Zwei Hamburger Architekten planen Häuser mit Säulen und Sprossen und interpretieren dabei die Baukunst der Vergangenheit neu.

Auf den ersten Blick denkt man, man befindet sich im ländlichen Frankreich oder im Süden von England. Dabei befinden sich die Häuser mit ihrer klassischen Bauweise mit Ziegelmauerwerk und Säulenelementen in Hamburg und unterscheiden sich damit deutlich von vielen anderen Gebäuden der Stadt mit ihren kühlen Konstruktionen aus Glas und Stahl.

Für den Hamburger Architekten Fridtjof M. Herzog ( www.architekt-herzog.de ) steht eine begreifbare und gut proportionierte Bauweise im Vordergrund seiner Entwürfe. In ihrer Farbigkeit und Oberfläche sollen die verarbeiteten Materialien auch eine Verbindung zur Natur herstellen - zum gewachsenen Umfeld des Grundstückes. Ein wichtiger Aspekt für den Hamburger Planer, der in den attraktiven Alt- und Neubauten an Elbe und Alster auch einen Grund für die Schönheit des Stadtbildes sieht.

Bei seinen Entwürfen setzt Herzog gezielt klassische Ornamente wie zum Beispiel den Pinienzapfen oder die napoleonische Lilie ein - Dekore, die er aber auch verfremdet. "Bei einem Bau mit hellen Ziegeln und Holzsäulen im ersten Stock haben wir zum Beispiel eine Musterwand gebaut, um die Fugenfarbe sowie die Farbe und Struktur des Steins zu bestimmen - direkt auf dem Grundstück, mit dem reellen Lichteinfall und dem Schattenspiel der Bäume", sagt Herzog. Eine Arbeitsweise, die schon der berühmte italienische Baumeister der Renaissance Andrea Palladio (1508-1580) einsetzte.

Seine Liebe für klassische Details hat Herzog unter anderem auch durch die Mitarbeit im Hamburger Büro des Architekten Cäsar Pinnau (1906-1988) entwickelt. "Anregungen finde ich aber auch auf meinen Reisen oder auf Messen wie zum Beispiel der 'Maison et Object' in Paris", sagt Herzog. Außerdem würden natürlich auch viele seiner Kunden mit ihren Vorgaben und Ideen die Bauentwicklung begleiten.

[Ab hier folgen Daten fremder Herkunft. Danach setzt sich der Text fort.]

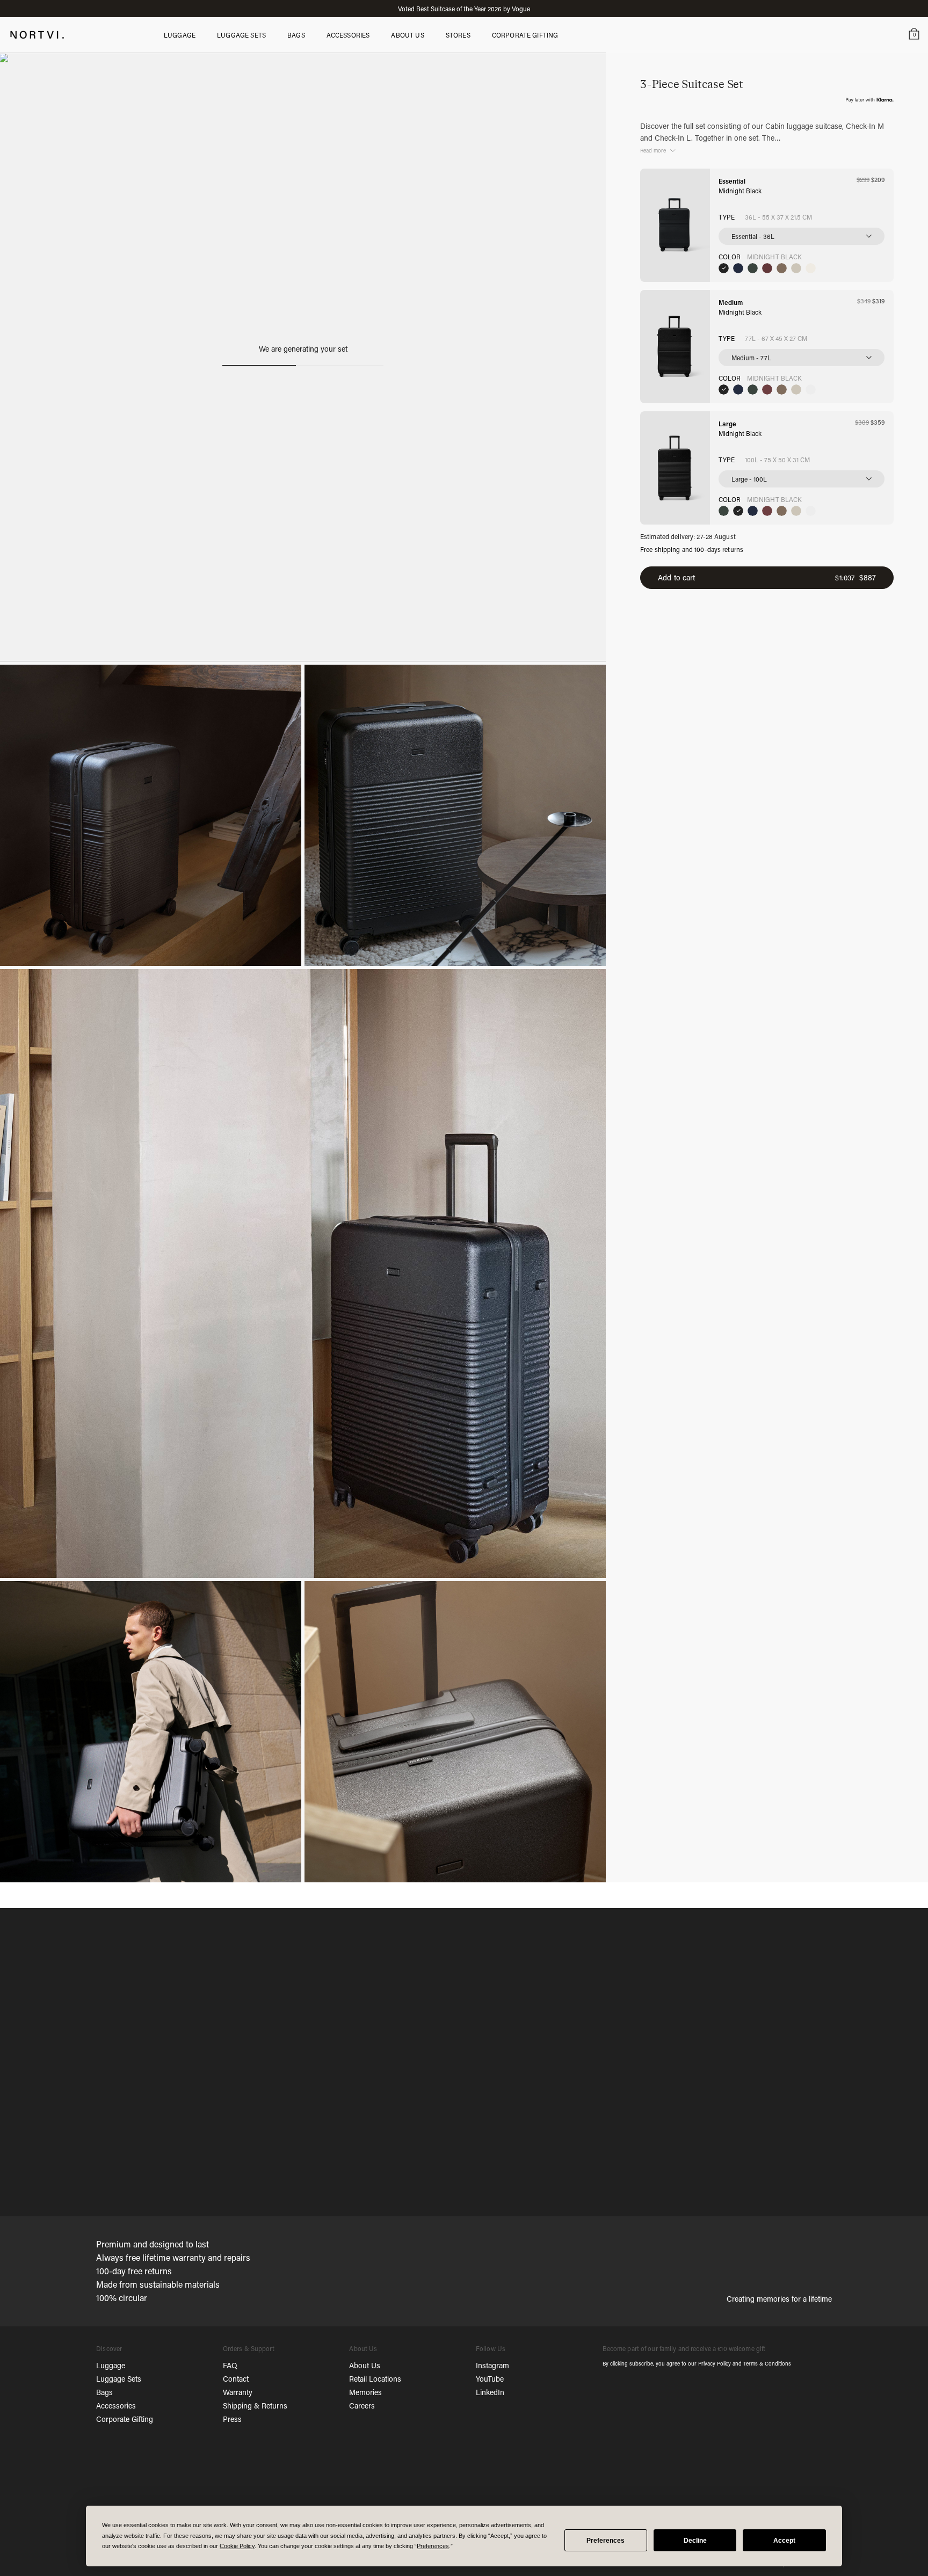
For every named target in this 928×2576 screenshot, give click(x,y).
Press (232, 2419)
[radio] (724, 268)
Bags (104, 2392)
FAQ (230, 2365)
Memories (365, 2392)
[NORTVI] (37, 34)
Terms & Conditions (767, 2363)
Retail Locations (375, 2379)
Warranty (237, 2392)
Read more (653, 151)
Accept (784, 2540)
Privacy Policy (714, 2363)
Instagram (492, 2365)
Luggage (110, 2365)
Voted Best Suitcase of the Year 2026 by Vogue (464, 8)
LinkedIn (490, 2392)
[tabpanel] (464, 2062)
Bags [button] (296, 35)
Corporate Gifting (124, 2419)
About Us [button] (407, 35)
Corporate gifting (525, 35)
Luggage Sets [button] (241, 35)
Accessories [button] (348, 35)
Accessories (116, 2405)
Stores (458, 35)
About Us (364, 2365)
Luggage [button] (179, 35)
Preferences (605, 2540)
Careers (362, 2405)
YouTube (490, 2379)
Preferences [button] (433, 2546)
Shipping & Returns (255, 2405)
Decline (695, 2540)
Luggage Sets (118, 2379)
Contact (236, 2379)
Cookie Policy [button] (237, 2546)
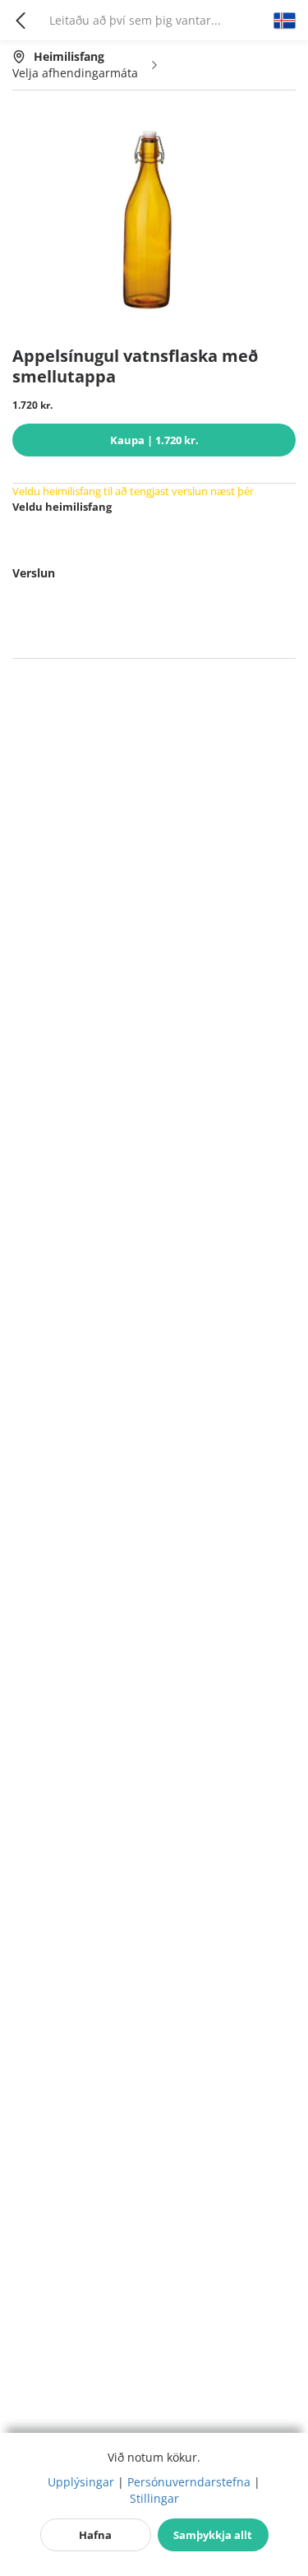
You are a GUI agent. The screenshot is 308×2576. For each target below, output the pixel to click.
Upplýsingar (81, 2482)
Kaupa (154, 440)
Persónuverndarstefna (189, 2482)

Ob Neubau, Altbausanierung oder hochwertiger Innenausbau - Herzog geht sehr behutsam bei seinen Entwürfen vor. Dabei werden zum Beispiel auch komplette Fassaden digital vermessen und dann weiterentwickelt, sei es für einen Um- oder Ausbau. Selbst die Planung der Gartenarchitektur bezieht der Architekt mit ein. "Schon während der Entwurfsarbeiten werden Terrassen, Balkone und Kolonnaden als wichtige Bindeglieder zwischen außen und innen entwickelt", sagt Herzog, der auf Wunsch auch die Bepflanzung zusammen mit dem Bauherrn aussucht.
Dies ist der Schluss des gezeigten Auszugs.